A man on his way to dinner shortly after $6.00$ pm observes that the hands of his watch form an angle of $110°$.
Returning before $7.00$ pm he notices that again the hands of his watch form an angle of $110°$.
Find the number of minutes that he has been away.
A clear explanation would be nice.
On
HINT:
As the hour hand takes $12$ hours $=12\cdot60$ minutes to rotate $360^\circ$
So, in $t$ minutes it rotates $\frac t2^\circ$
Similarly, the minute hand takes $60$ minutes to rotate $360^\circ$
So, in $t$ minutes it rotates $6t^\circ$
So, in $t$ minutes the angle difference is $(6t-\frac t2)^\circ=\frac{11t}2^\circ$
At $6$ PM, the angle is $180^\circ$
So, we need $(180-110)^\circ=70^\circ$ more for the first case
and $\{360-(180-110)\}^\circ=290^\circ$ more for the second case
Now, the difference is $\frac{11t}2^\circ$ in $t$ minutes
The difference is $1^\circ$ in $\frac t{\frac{11t}2}=\frac2{11}$ minutes
The difference will be $70^\circ$ in $\frac2{11}\cdot70$ minutes $=\frac{140}{11}$ minutes $=12\frac8{11}$ minutes
The difference will be $290^\circ$ in $\frac2{11}\cdot290$ minutes $=\frac{580}{11}$ minutes $=52\frac8{11}$ minutes
On
At $12$ midnight the hands are together. $60$ minutes later at $1.00$am, the hands are $1/12$ of the dial, or $30^{\circ}$ apart. In one hour the minute hand has "caught up" $330^{\circ}$ at a rate of $\frac {330^{\circ}}{60}=5.5^{\circ}$ per minute.
In the question, the minute hand starts $110^{\circ}$ behind the hour hand and ends $110^{\circ}$ ahead of the hour hand. This is a [relative] difference of $220^{\circ}$ and at $5.5^{\circ}$ per minute this takes $40$ minutes.
You don't need to calculate the initial time or the final time to solve the problem.
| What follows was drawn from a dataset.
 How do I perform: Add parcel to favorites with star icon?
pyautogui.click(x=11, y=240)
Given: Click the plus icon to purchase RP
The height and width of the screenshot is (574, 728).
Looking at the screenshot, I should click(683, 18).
Note for future reference - Because the minute hand travels twelve times as fast as the hour hand, the difference in angular speeds is $11$ times the (slower) speed of the hour hand. So the factor $11$ often comes up in problems involving the relative positions of minute and hour hands. Its presence in the question here (the $110$) is a give-away that there will be a nice answer.
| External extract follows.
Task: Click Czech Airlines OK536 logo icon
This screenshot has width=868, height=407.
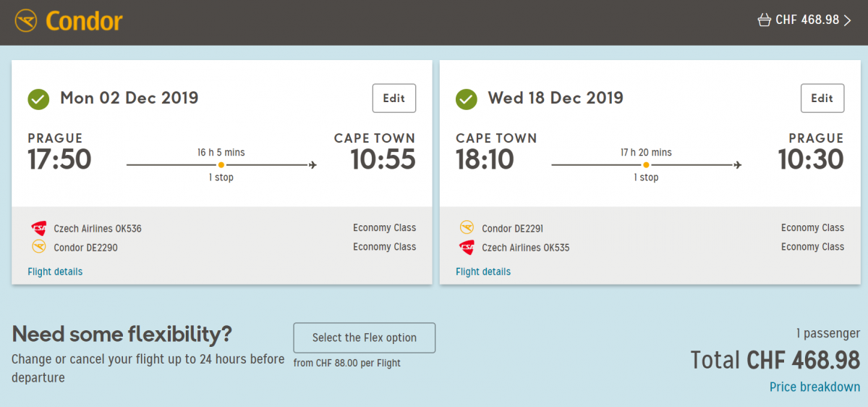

Hint: at exactly $6$ PM the hands make an angle of $180^\circ$. The minute hand moves $360^\circ$ in one hour or $6^\circ$ per minute. The hour hand moves $30^\circ$ in one hour, or $0.5^\circ$ per minute. How many minutes elapse before the angle is reduced to $110^\circ$? Then for the return, the minute hand must pass the hour hand and gain $110^\circ$ on the other side.